The fate of a tentative deal between leading Senate Democrats and Republicans on boundaries for new Senate maps appeared Wednesday to rest on Republicans who negotiated the plan selling it to others in their 18-member caucus.
Senate Majority Leader Dick Saslaw (D-Fairfax) said Democrats have signed off on the plan, as did five Republicans who helped negotiate the proposal. But he said there can be no “technical deal” until leading Republicans get other GOP members to sign off.
“We’re okay,” he said of his caucus. “I think they’ll be okay,” he said of Republicans, but he said he awaited word.
He said he believed the proposal would give Democrats the chance to retain their 22 to 18 majority in the chamber but noted elections are unpredictable and no map guarantees a party an advantage.
“Each side wanted more and we had to settle halfway,” he said. “They gave up some.
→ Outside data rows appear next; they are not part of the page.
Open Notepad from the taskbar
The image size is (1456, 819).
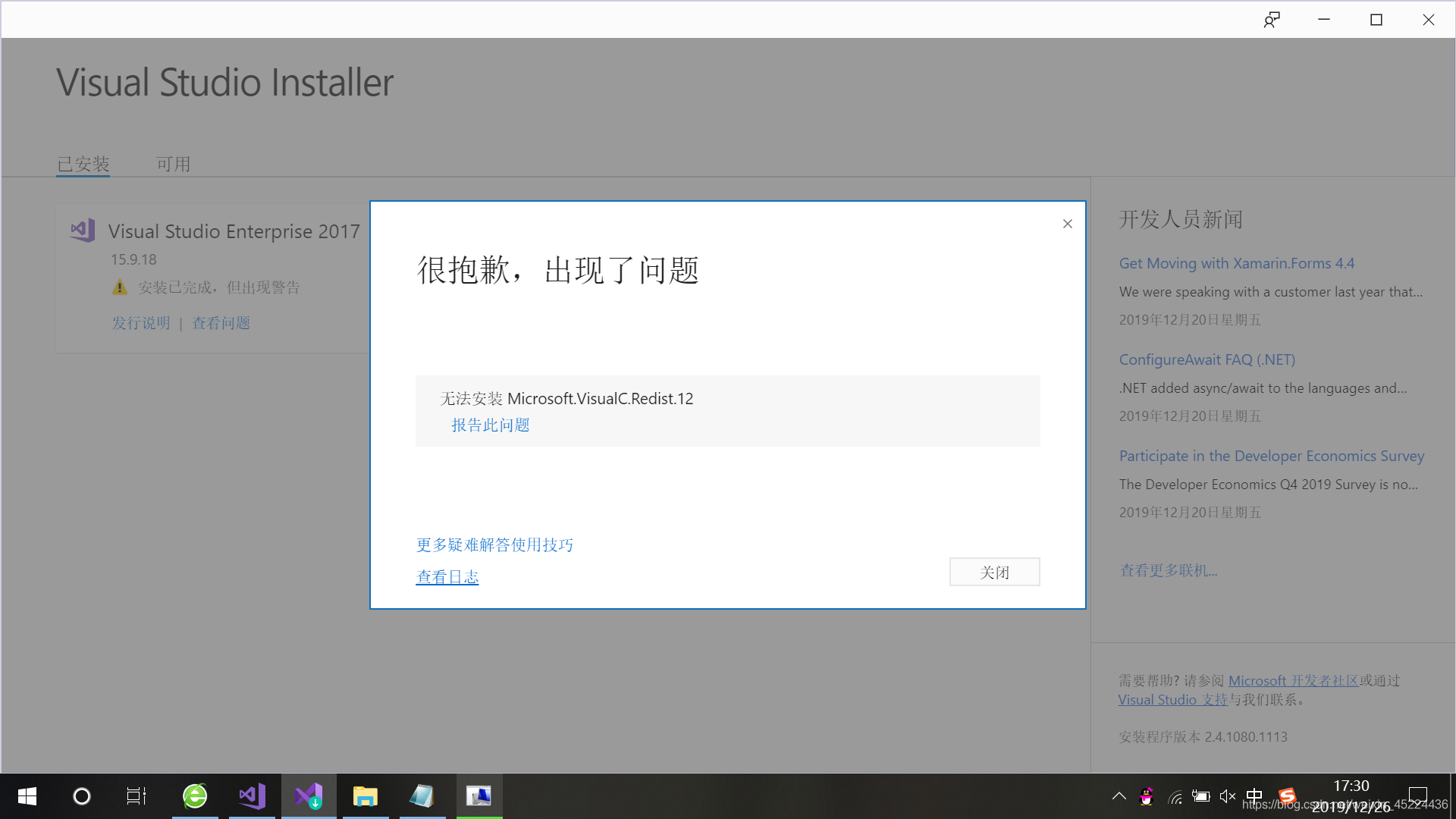[422, 796]
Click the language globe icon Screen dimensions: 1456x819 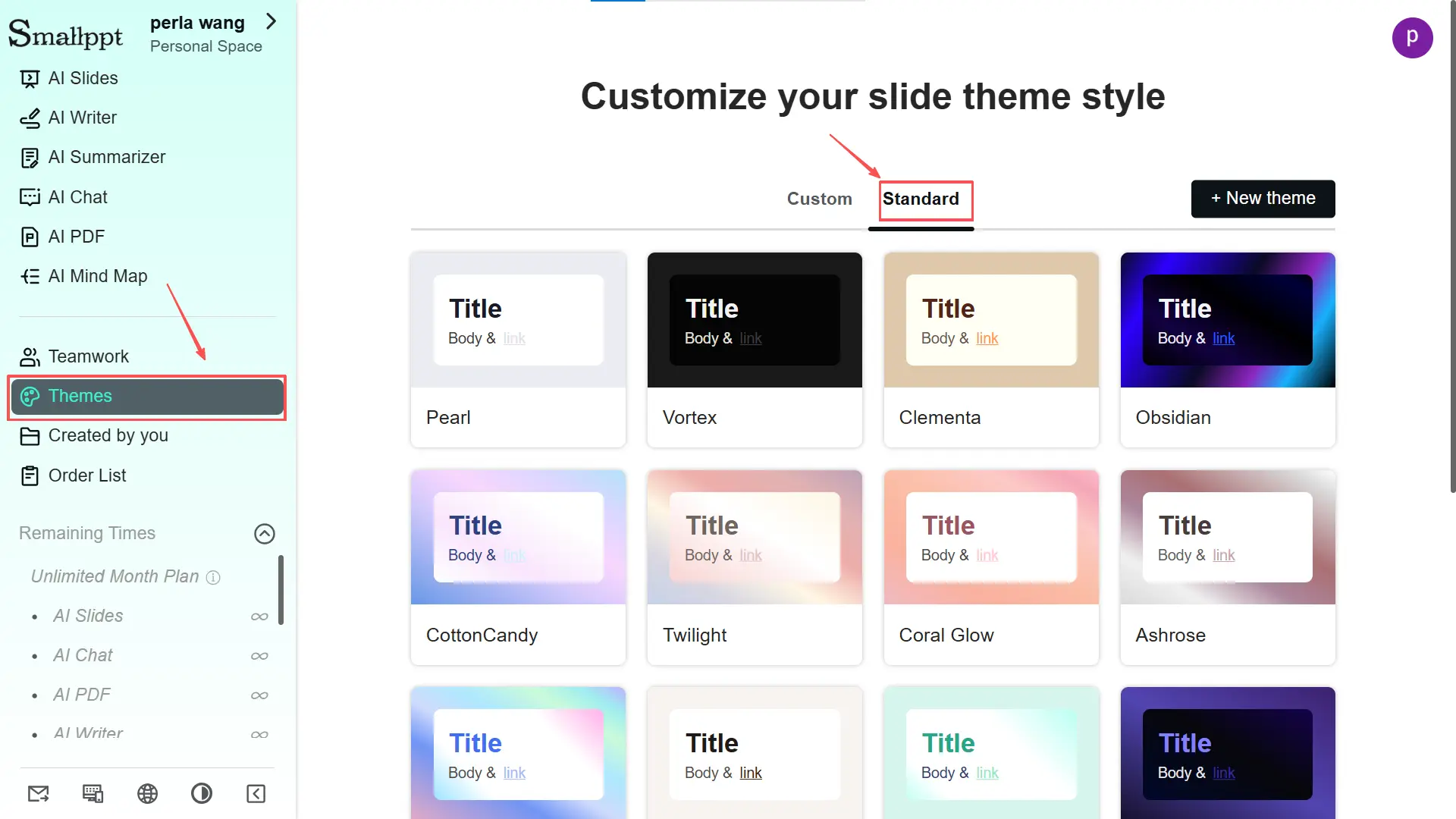click(x=147, y=793)
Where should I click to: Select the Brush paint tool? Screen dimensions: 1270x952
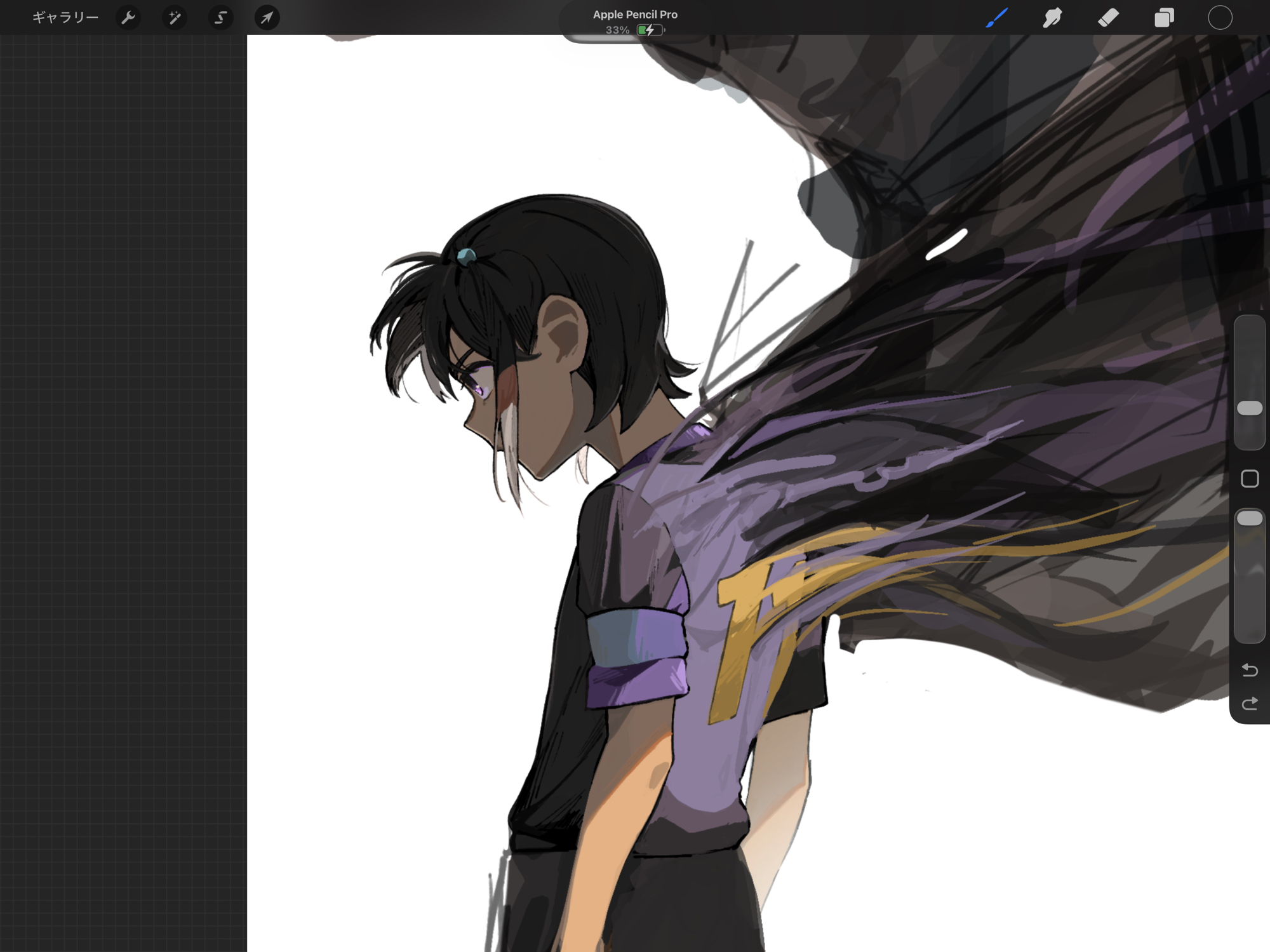pyautogui.click(x=997, y=18)
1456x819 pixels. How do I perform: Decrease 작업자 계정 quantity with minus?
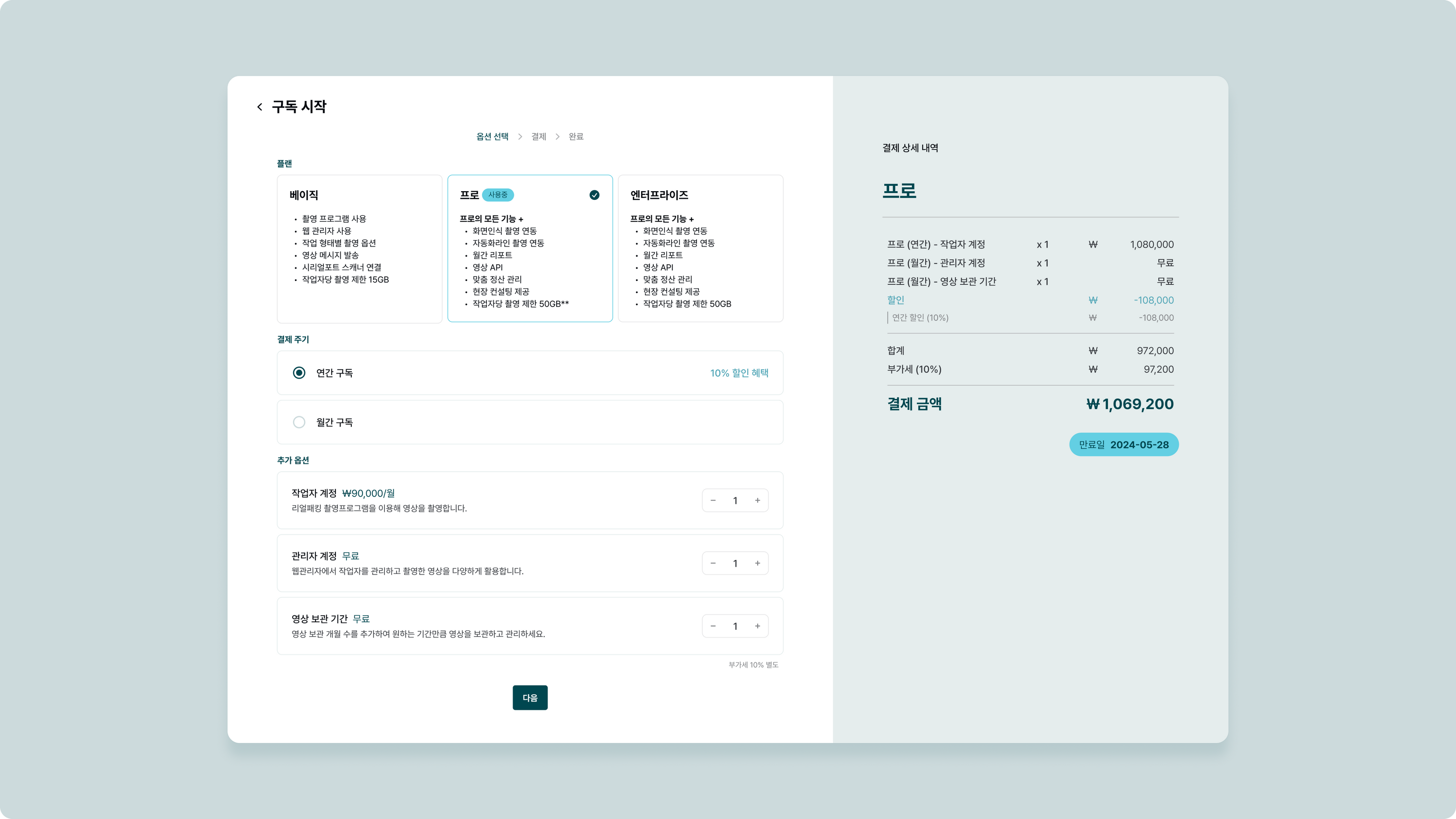(713, 500)
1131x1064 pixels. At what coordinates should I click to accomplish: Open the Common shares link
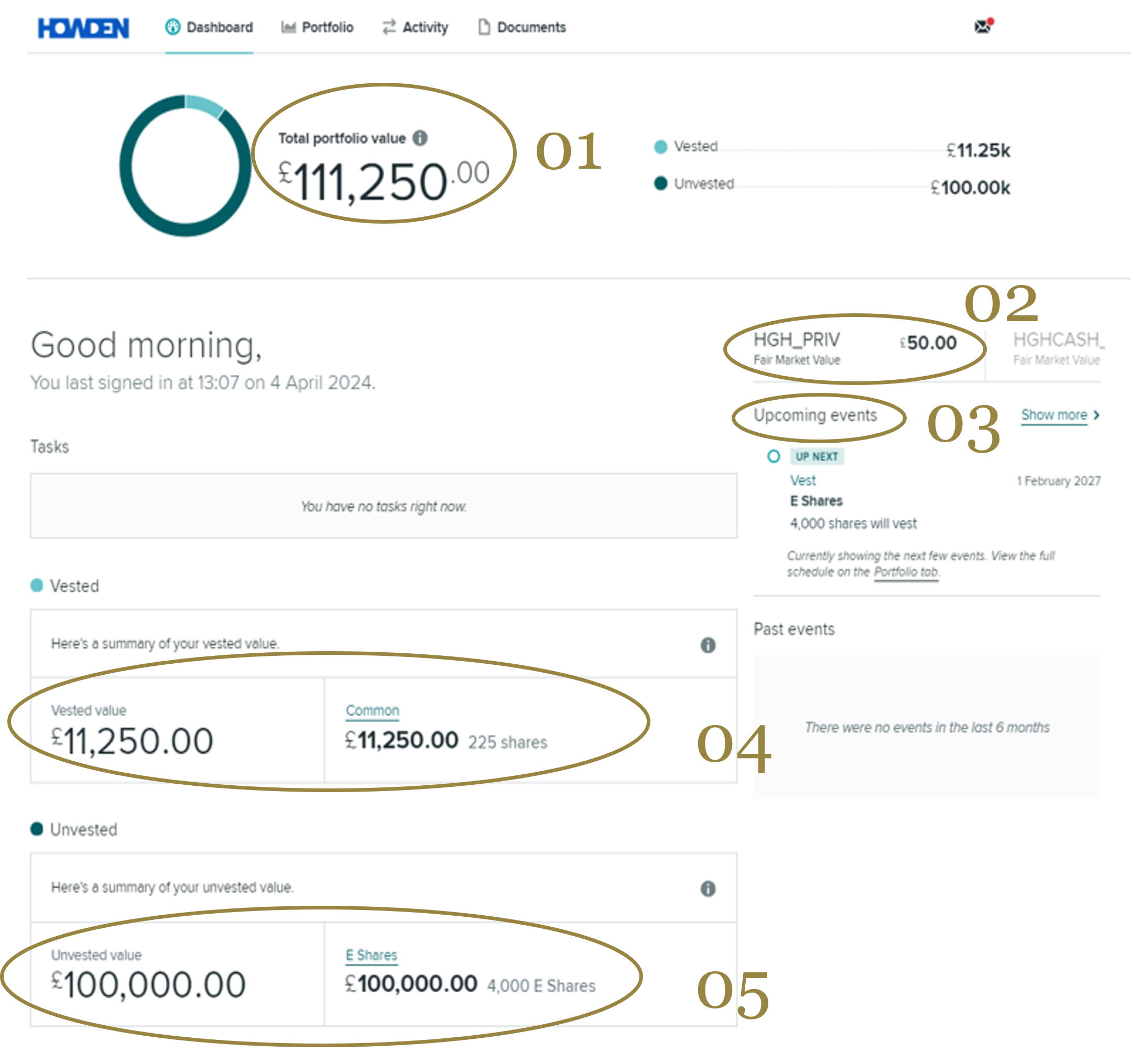[372, 710]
We gave up some. That’s what it’s all about...Both sides did okay.”
After initially presenting the plan to other Republicans, Sen. John Watkins (R-Chesterfield) said, “We’re still negotiating. There is no deal--the caucus has not signed off.”
Sen. Ryan McDougle (R-Hanover) said said negotiations would continue into the night.
Several senators said members who have not been intimately involved in negotiations need more data about proposed districts--lists of precincts that will be included in each district, as well as demographic and past voting history--before they could sign off. That data is expected to be pulled together by Thursday morning.
One question so far unanswered is how many Republicans must support the plan for McDonnell to agree it has sufficient bipartisan support for his signature. The chamber is working to adjust maps in response to the 2010 census. McDonnell vetoed one map adopted with only Democratic support.
There have been five Republicans closely involved with drawing up the proposal--Watkins, McDougle, Sen. Steve Newman (R-Lynchburg) and Sen. Minority Leader Tommy Norment (R-Williamsburg).
Saslaw said McDonnell told Democrats at a morning meeting Wednesday that he wanted to see a plan with “a modicum” of bipartisan support.